Triggering DAGs

This page describes how to use Cloud Functions for event-based DAG triggers.

While Airflow is designed to run DAGs on a regular schedule, you can trigger DAGs in response to events, such as a change in a Cloud Storage bucket or a message pushed to Cloud Pub/Sub. To accomplish this, Cloud Composer DAGs can be triggered by Cloud Functions.

The example in this guide runs a DAG every time a change occurs in a Cloud Storage bucket. Object-change metadata are passed into the DAG's config.

Enabling APIs for your project

Enable the Google Cloud Functions and Cloud Identity and Google Identity and Access Management (IAM) APIs.

Enable the APIs

Granting blob signing permissions to the Cloud Functions Service Account

To authenticate to Cloud IAP, grant the Appspot Service Account (used by Cloud Functions) the Service Account Token Creator role on itself. To do this, execute the following command in the gcloud command-line tool or Cloud Shell:

gcloud iam service-accounts add-iam-policy-binding \
your-project-id@appspot.gserviceaccount.com \
--member=serviceAccount:your-project-id@appspot.gserviceaccount.com \
--role=roles/iam.serviceAccountTokenCreator

Getting the client ID

To construct a token to authenticate to Cloud IAP, the function requires the client ID of the proxy that protects the Airflow webserver. The Cloud Composer API does not provide this information directly.
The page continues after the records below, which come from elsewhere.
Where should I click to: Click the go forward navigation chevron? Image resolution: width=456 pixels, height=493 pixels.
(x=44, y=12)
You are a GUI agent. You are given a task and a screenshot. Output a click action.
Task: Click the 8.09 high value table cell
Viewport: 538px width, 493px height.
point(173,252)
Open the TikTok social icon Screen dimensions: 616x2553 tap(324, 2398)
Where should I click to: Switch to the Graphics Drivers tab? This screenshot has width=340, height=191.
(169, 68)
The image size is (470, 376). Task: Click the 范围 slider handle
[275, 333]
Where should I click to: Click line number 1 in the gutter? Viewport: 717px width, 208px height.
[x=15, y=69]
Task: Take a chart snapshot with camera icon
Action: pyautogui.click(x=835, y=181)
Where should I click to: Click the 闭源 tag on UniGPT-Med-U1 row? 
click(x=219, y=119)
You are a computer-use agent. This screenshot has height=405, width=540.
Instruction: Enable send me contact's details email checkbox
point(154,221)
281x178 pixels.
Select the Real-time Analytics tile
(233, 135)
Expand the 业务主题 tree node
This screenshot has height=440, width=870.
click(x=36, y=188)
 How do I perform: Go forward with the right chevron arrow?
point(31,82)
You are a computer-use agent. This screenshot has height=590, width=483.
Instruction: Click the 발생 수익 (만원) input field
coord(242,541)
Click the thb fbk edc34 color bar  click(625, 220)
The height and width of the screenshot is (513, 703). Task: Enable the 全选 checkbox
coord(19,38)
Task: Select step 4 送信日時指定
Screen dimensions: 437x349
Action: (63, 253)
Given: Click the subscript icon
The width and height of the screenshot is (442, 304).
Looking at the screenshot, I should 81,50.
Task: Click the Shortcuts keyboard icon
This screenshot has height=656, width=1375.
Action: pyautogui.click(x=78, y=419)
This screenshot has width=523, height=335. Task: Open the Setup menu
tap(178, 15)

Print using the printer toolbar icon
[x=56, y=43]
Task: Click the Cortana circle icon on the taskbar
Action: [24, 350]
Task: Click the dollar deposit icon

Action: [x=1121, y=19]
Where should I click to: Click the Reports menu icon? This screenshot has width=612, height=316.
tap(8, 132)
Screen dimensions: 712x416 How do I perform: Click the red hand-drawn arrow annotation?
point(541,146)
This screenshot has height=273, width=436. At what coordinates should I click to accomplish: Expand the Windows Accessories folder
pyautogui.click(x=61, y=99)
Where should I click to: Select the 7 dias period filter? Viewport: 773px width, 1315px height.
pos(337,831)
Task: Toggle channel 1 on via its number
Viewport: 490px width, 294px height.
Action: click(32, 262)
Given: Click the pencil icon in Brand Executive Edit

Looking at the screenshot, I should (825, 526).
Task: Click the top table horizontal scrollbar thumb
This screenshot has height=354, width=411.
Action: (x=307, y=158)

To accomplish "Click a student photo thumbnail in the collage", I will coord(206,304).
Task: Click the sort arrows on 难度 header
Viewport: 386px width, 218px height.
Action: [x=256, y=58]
Instead, make an unauthenticated request to the Airflow webserver and capture the client ID from the redirect URL. The following Python code sample demonstrates how to get the client ID:

import google.auth
import google.auth.transport.requests
import requests
import six.moves.urllib.parse

# Authenticate with Google Cloud.
# See: https://cloud.google.com/docs/authentication/getting-started
credentials, _ = google.auth.default(
    scopes=['https://www.googleapis.com/auth/cloud-platform'])
authed_session = google.auth.transport.requests.AuthorizedSession(
    credentials)

# project_id = 'YOUR_PROJECT_ID'
# location = 'us-central1'
# composer_environment = 'YOUR_COMPOSER_ENVIRONMENT_NAME'

environment_url = (
    'https://composer.googleapis.com/v1beta1/projects/{}/locations/{}'
    '/environments/{}').format(project_id, location, composer_environment)
composer_response = authed_session.request('GET', environment_url)
environment_data = composer_response.json()
airflow_uri = environment_data['config']['airflowUri']

# The Composer environment response does not include the IAP client ID.
# Make a second, unauthenticated HTTP request to the web server to get the
# redirect URI.
redirect_response = requests.get(airflow_uri, allow_redirects=False)
redirect_location = redirect_response.headers['location']

# Extract the client_id query parameter from the redirect.
parsed = six.moves.urllib.parse.urlparse(redirect_location)
query_string = six.moves.urllib.parse.parse_qs(parsed.query)
print(query_string['client_id'][0])

Creating your function

Create a function with the below index.js and package.json, filling in the first four constants (see Create a Function).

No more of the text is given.